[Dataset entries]
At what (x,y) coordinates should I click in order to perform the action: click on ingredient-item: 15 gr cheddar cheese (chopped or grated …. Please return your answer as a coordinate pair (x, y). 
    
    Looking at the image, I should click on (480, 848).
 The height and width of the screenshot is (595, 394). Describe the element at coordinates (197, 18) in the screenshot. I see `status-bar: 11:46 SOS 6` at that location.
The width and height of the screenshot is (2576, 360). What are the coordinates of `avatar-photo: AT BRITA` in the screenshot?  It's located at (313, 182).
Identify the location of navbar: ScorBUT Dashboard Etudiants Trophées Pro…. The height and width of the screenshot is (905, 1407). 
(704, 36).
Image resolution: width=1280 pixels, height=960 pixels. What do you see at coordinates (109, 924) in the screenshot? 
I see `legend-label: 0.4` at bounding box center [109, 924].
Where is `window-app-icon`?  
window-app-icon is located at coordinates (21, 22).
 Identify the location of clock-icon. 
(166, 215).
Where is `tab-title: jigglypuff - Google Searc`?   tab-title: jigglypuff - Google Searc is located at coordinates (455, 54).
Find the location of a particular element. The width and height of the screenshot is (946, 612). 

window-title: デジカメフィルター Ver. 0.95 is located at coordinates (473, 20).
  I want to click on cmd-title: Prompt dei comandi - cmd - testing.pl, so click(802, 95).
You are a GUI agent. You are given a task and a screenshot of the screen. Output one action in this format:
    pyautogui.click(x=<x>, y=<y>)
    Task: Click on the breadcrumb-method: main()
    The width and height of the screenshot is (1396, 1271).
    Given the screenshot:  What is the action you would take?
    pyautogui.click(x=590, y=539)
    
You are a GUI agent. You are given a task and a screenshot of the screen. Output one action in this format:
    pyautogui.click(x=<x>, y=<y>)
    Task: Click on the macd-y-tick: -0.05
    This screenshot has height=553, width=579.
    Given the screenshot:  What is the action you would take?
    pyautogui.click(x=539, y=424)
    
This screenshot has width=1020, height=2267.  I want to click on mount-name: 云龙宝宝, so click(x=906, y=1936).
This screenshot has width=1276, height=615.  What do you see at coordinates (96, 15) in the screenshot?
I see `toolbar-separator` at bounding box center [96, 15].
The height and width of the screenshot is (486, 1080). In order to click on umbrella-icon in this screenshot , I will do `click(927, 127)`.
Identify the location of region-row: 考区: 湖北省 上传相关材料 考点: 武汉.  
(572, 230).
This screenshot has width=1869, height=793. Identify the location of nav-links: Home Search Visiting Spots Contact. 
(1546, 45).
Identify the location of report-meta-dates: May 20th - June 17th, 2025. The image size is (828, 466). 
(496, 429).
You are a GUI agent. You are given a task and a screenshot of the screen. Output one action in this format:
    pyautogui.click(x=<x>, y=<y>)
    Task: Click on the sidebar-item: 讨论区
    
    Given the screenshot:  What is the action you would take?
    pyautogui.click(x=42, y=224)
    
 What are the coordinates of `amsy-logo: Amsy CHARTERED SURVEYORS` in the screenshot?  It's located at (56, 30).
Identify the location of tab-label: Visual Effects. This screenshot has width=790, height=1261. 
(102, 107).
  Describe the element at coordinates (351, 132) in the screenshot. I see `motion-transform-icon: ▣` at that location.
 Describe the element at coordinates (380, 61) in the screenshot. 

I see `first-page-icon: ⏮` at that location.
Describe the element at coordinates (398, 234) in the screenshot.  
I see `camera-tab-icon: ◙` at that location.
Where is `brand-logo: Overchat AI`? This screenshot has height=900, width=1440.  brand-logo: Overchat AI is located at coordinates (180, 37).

→ **ASSIGNMENT**
Reproduce every one of the items above verbatim, line for line.

→ **TASK SOLUTION**
At what (x,y) coordinates should I click in order to perform the action: click on ingredient-item: 15 gr cheddar cheese (chopped or grated …. Please return your answer as a coordinate pair (x, y). 
    
    Looking at the image, I should click on (480, 848).
 The height and width of the screenshot is (595, 394). Describe the element at coordinates (197, 18) in the screenshot. I see `status-bar: 11:46 SOS 6` at that location.
The width and height of the screenshot is (2576, 360). What are the coordinates of `avatar-photo: AT BRITA` in the screenshot?  It's located at (313, 182).
Identify the location of navbar: ScorBUT Dashboard Etudiants Trophées Pro…. The height and width of the screenshot is (905, 1407). 
(704, 36).
Image resolution: width=1280 pixels, height=960 pixels. What do you see at coordinates (109, 924) in the screenshot? 
I see `legend-label: 0.4` at bounding box center [109, 924].
Where is `window-app-icon`?  
window-app-icon is located at coordinates (21, 22).
 Identify the location of clock-icon. 
(166, 215).
Where is `tab-title: jigglypuff - Google Searc`?   tab-title: jigglypuff - Google Searc is located at coordinates (455, 54).
Find the location of a particular element. The width and height of the screenshot is (946, 612). 

window-title: デジカメフィルター Ver. 0.95 is located at coordinates (473, 20).
  I want to click on cmd-title: Prompt dei comandi - cmd - testing.pl, so click(802, 95).
You are a GUI agent. You are given a task and a screenshot of the screen. Output one action in this format:
    pyautogui.click(x=<x>, y=<y>)
    Task: Click on the breadcrumb-method: main()
    The width and height of the screenshot is (1396, 1271).
    Given the screenshot:  What is the action you would take?
    pyautogui.click(x=590, y=539)
    
You are a GUI agent. You are given a task and a screenshot of the screen. Output one action in this format:
    pyautogui.click(x=<x>, y=<y>)
    Task: Click on the macd-y-tick: -0.05
    This screenshot has height=553, width=579.
    Given the screenshot:  What is the action you would take?
    pyautogui.click(x=539, y=424)
    
This screenshot has width=1020, height=2267.  I want to click on mount-name: 云龙宝宝, so click(x=906, y=1936).
This screenshot has width=1276, height=615.  What do you see at coordinates (96, 15) in the screenshot?
I see `toolbar-separator` at bounding box center [96, 15].
The height and width of the screenshot is (486, 1080). In order to click on umbrella-icon in this screenshot , I will do `click(927, 127)`.
Identify the location of region-row: 考区: 湖北省 上传相关材料 考点: 武汉.  
(572, 230).
This screenshot has width=1869, height=793. Identify the location of nav-links: Home Search Visiting Spots Contact. 
(1546, 45).
Identify the location of report-meta-dates: May 20th - June 17th, 2025. The image size is (828, 466). 
(496, 429).
You are a GUI agent. You are given a task and a screenshot of the screen. Output one action in this format:
    pyautogui.click(x=<x>, y=<y>)
    Task: Click on the sidebar-item: 讨论区
    
    Given the screenshot:  What is the action you would take?
    pyautogui.click(x=42, y=224)
    
 What are the coordinates of `amsy-logo: Amsy CHARTERED SURVEYORS` in the screenshot?  It's located at (56, 30).
Identify the location of tab-label: Visual Effects. This screenshot has width=790, height=1261. 
(102, 107).
  Describe the element at coordinates (351, 132) in the screenshot. I see `motion-transform-icon: ▣` at that location.
 Describe the element at coordinates (380, 61) in the screenshot. 

I see `first-page-icon: ⏮` at that location.
Describe the element at coordinates (398, 234) in the screenshot.  
I see `camera-tab-icon: ◙` at that location.
Where is `brand-logo: Overchat AI`? This screenshot has height=900, width=1440.  brand-logo: Overchat AI is located at coordinates (180, 37).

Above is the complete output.